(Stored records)

|---|

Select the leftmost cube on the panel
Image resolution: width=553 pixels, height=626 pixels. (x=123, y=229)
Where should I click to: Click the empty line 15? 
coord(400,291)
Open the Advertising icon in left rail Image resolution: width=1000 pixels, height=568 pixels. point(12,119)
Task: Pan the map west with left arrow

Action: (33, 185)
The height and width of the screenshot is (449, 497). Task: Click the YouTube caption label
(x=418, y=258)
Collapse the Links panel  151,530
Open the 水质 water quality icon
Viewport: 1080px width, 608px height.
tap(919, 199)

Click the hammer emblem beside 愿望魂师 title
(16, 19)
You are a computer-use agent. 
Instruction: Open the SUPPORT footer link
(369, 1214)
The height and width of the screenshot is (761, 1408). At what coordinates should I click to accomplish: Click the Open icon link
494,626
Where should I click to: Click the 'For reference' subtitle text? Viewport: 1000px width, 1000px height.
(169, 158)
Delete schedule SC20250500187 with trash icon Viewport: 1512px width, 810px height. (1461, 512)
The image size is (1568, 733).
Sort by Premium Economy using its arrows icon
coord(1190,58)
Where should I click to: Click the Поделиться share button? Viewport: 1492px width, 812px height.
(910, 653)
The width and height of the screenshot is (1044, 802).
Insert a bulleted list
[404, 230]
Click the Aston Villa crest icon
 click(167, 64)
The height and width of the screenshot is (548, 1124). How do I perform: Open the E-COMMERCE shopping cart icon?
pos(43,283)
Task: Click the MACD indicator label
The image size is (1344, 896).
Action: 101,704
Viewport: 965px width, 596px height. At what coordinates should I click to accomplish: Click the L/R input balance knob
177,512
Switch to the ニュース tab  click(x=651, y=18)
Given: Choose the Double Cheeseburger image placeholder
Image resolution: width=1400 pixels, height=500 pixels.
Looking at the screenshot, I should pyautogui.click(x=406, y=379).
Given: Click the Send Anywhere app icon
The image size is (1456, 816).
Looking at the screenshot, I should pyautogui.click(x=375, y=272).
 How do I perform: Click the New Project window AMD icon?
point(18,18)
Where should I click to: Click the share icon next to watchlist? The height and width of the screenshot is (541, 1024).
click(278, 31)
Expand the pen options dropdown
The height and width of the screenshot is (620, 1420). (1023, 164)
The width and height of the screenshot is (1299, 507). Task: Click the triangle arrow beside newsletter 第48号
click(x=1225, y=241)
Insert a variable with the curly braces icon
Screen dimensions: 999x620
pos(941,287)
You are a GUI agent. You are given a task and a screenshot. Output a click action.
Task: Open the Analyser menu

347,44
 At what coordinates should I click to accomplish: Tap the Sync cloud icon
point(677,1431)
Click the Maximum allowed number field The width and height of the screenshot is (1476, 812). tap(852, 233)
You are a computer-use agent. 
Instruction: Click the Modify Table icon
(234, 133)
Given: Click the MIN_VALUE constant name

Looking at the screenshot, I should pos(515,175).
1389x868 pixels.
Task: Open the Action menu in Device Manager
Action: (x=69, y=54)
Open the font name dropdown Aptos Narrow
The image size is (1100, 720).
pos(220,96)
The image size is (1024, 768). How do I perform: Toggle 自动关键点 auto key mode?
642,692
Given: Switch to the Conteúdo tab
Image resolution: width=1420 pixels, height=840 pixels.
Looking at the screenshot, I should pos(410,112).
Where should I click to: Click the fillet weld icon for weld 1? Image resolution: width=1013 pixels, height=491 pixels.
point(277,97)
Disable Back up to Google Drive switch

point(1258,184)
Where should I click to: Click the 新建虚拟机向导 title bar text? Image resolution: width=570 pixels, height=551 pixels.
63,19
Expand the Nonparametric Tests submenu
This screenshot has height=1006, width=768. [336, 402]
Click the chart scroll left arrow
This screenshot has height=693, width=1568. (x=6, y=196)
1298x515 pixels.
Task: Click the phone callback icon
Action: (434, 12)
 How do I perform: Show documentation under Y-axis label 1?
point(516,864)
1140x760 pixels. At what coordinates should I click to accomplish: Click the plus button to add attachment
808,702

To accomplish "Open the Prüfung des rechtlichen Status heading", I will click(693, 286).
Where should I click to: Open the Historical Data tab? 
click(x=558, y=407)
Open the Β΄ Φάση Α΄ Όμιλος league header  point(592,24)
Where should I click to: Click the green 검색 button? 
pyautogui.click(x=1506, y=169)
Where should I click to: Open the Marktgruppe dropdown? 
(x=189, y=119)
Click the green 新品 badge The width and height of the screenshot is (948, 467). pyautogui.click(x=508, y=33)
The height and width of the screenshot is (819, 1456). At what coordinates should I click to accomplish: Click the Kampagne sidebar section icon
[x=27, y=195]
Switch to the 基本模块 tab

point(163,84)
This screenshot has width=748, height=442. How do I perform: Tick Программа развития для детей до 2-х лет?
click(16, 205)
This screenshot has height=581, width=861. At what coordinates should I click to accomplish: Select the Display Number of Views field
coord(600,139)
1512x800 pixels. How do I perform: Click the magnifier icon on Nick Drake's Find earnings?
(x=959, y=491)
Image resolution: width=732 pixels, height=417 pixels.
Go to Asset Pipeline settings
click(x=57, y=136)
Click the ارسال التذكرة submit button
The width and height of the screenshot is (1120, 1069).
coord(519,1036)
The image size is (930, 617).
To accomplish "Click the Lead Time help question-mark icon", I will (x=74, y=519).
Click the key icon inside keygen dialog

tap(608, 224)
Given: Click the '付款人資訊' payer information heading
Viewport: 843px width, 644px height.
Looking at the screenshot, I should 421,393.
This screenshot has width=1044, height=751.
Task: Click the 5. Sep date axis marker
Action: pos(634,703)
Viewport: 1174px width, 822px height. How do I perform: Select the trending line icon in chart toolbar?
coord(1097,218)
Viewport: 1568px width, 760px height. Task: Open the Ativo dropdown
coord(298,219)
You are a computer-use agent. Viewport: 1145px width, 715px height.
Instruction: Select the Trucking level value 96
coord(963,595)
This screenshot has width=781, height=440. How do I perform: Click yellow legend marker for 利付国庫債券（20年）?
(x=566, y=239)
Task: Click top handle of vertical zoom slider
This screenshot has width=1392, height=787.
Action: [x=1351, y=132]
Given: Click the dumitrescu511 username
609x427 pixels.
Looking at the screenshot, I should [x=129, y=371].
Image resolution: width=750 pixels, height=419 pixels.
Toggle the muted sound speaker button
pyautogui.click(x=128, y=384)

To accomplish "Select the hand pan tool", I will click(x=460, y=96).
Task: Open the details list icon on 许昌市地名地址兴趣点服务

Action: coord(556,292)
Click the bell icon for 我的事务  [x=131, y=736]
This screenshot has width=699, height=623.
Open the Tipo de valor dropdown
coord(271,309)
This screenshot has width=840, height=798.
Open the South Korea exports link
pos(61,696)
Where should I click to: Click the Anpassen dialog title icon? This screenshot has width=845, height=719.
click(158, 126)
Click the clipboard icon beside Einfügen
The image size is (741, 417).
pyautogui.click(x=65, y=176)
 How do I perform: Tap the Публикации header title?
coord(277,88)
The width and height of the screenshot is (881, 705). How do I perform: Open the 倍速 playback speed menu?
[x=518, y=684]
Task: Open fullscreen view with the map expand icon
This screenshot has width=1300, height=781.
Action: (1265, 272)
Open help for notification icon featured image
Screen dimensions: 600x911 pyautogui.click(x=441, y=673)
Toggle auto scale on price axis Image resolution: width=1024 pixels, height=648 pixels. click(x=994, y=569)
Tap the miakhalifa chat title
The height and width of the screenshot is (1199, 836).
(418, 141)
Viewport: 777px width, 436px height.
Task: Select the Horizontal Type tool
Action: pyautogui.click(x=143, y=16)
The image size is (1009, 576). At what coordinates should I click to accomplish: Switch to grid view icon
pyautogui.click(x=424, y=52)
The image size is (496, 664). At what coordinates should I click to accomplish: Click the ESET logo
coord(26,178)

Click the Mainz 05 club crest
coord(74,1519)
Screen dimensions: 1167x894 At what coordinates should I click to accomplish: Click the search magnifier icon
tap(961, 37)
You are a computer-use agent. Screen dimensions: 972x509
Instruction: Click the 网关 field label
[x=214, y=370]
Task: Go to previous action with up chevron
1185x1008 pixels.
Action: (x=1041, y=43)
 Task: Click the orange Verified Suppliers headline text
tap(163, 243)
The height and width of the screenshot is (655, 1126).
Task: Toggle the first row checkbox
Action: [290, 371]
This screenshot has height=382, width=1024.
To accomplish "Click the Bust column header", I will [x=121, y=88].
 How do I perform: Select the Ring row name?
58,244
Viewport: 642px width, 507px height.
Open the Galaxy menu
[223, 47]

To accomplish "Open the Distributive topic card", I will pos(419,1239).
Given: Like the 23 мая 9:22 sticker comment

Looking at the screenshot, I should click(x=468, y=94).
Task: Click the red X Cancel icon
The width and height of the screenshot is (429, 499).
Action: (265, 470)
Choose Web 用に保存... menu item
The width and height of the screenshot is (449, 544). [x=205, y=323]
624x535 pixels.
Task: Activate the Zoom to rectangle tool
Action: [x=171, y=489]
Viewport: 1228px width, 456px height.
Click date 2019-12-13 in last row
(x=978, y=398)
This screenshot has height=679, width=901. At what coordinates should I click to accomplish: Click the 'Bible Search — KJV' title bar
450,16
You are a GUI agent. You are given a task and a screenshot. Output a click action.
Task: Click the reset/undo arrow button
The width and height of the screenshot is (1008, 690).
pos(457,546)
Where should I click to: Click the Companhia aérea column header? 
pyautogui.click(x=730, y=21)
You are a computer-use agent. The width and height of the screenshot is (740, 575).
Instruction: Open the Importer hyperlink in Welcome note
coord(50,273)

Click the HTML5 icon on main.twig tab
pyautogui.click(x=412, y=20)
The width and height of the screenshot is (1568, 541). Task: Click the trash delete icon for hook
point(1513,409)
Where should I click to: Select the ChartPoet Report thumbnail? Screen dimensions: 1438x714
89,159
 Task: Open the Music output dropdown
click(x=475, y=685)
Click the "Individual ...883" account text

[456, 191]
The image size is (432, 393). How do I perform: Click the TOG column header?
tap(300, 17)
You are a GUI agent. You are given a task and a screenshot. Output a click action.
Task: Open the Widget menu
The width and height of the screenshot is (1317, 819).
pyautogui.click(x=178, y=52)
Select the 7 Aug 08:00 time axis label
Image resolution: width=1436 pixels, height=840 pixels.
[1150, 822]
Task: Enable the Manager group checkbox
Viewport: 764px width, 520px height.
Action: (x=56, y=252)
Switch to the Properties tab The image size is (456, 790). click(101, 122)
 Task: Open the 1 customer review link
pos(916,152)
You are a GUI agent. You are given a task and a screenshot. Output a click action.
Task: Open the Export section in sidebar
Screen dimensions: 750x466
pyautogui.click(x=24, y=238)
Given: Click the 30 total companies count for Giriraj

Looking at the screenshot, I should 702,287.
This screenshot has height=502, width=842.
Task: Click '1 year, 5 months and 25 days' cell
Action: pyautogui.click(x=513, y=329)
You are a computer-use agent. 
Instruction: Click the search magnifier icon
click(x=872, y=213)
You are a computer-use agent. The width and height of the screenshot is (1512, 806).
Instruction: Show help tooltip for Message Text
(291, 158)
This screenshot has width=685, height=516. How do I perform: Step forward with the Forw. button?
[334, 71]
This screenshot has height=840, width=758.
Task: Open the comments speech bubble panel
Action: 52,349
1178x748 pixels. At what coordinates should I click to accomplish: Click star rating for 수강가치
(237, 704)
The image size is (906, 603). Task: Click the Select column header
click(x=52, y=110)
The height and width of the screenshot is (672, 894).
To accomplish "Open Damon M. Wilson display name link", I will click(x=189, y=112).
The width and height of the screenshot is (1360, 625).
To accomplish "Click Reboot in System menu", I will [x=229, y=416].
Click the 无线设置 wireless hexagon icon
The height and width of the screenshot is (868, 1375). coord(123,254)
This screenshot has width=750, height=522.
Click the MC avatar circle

|---|

▸ **Exercise goal**
Check each line of the entries for the word "heading", then state the count alone.

▸ **Task answer**
2